A la suite l'arrêt "Madgett et Baldwin", la société Airtours, devenue My Travel plc, un organisateur de circuits touristiques soumis à la TVA au Royaume-Uni, qui avait calculé sa dette de TVA pour les années 1995 à 1999 en appliquant le critère des coûts effectifs à certaines prestations propres, a demandé à son administration nationale la possibilité de recalculer celle-ci, pour certaines années, en utilisant le critère de la valeur de marché. En l'espèce, cette valeur s'avérait supérieure au coût effectif. S'agissant de transports internationaux, ces prestations échappaient à la TVA. L'administration fiscale britannique a rejeté cette demande aux motifs que la méthode choisie par "My Travel" modifiait artificiellement les bases de calcul de la TVA et réduisait la dette de TVA. Ajoutons que ce voyagiste avait utilisé les deux méthodes selon les années, voire selon les prestations.
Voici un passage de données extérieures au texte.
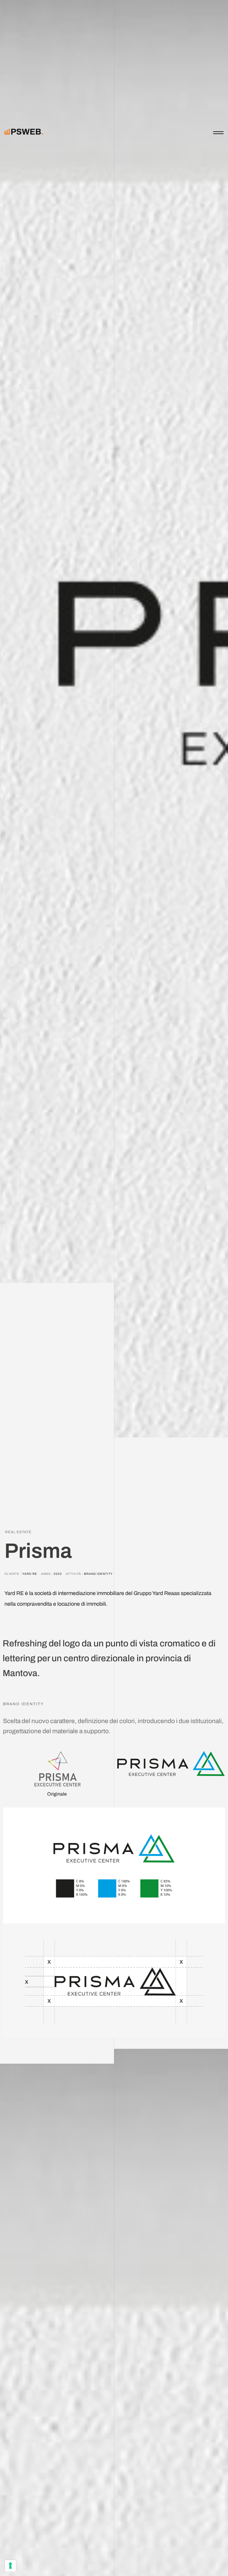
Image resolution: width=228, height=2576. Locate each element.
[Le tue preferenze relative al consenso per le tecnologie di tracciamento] (10, 2565)
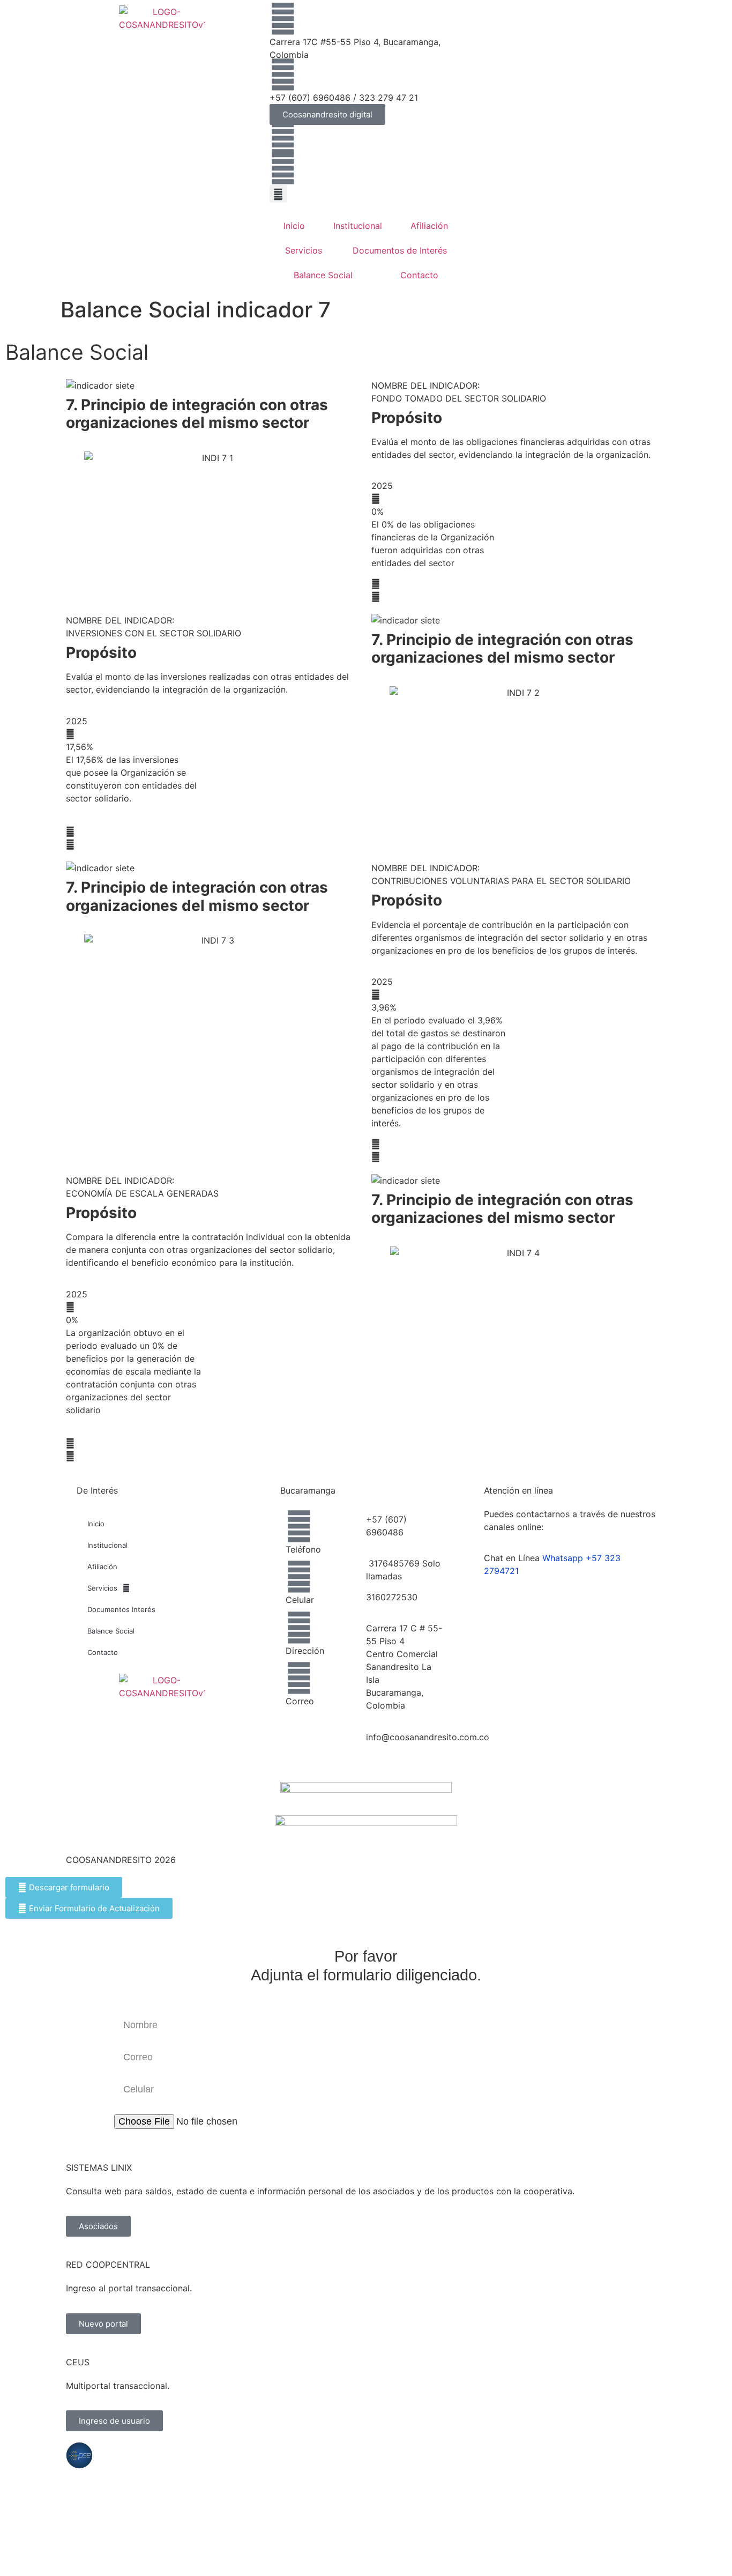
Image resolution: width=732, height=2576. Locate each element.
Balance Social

La CJCE adopte une solution différente.
2. La solution
A) La rétroactivité de la jurisprudence communautaire
Cette affaire soulevait la question de savoir si une agence de voyages qui, dans le cadre d'une prestation globale, revend des prestations et en fourni directement d'autres peut choisir la méthode de calcul de la marge sur les prestations propres, en l'espèce, postérieurement au dépôt de ses déclarations de chiffre d'affaires. Avant d'indiquer le sens de l'arrêt "Madgett et Baldwin", dans la mesure où "My Travel" entendait revenir sur le calcul de sa TVA due pour la période passée, la CJCE devait se demander si la décision précitée pouvait avoir une portée rétroactive. Le juge étant l'unique interprète reconnu par le droit, la jurisprudence bénéficie d'une rétroactivité naturelle (lire, J.-L. Aubert, Introduction au droit et thèmes fondamentaux du droit civil, 10ème éd. A. Colin, n° 170 ; Ph. Malaurie et P. Morvan, Introduction générale, 2ème éd. Defrénois, n° 352 ; Les revirements de jurisprudence, Rapport au premier Président de la Cour de cassation, ouvrage collectif, Litec 2005 ; T. Revet, La légisprudence in Mélanges Ph. Malaurie, p. 377). Sauf prescription, toute application erronée d'une règle permet au justiciable concerné d'exiger un examen de ses droits et devoirs respectueux du sens exact des textes, celui décidé par le juge. En France, le contrôle des décisions de l'administration fiscale non conformes à la sixième Directive-TVA par suite d'une décision de la CJCE relève des articles L. 190, alinéa 2 et 3, (N° Lexbase : L5561GUI) et R. 196, l-c du LPF (N° Lexbase : L6486AEX).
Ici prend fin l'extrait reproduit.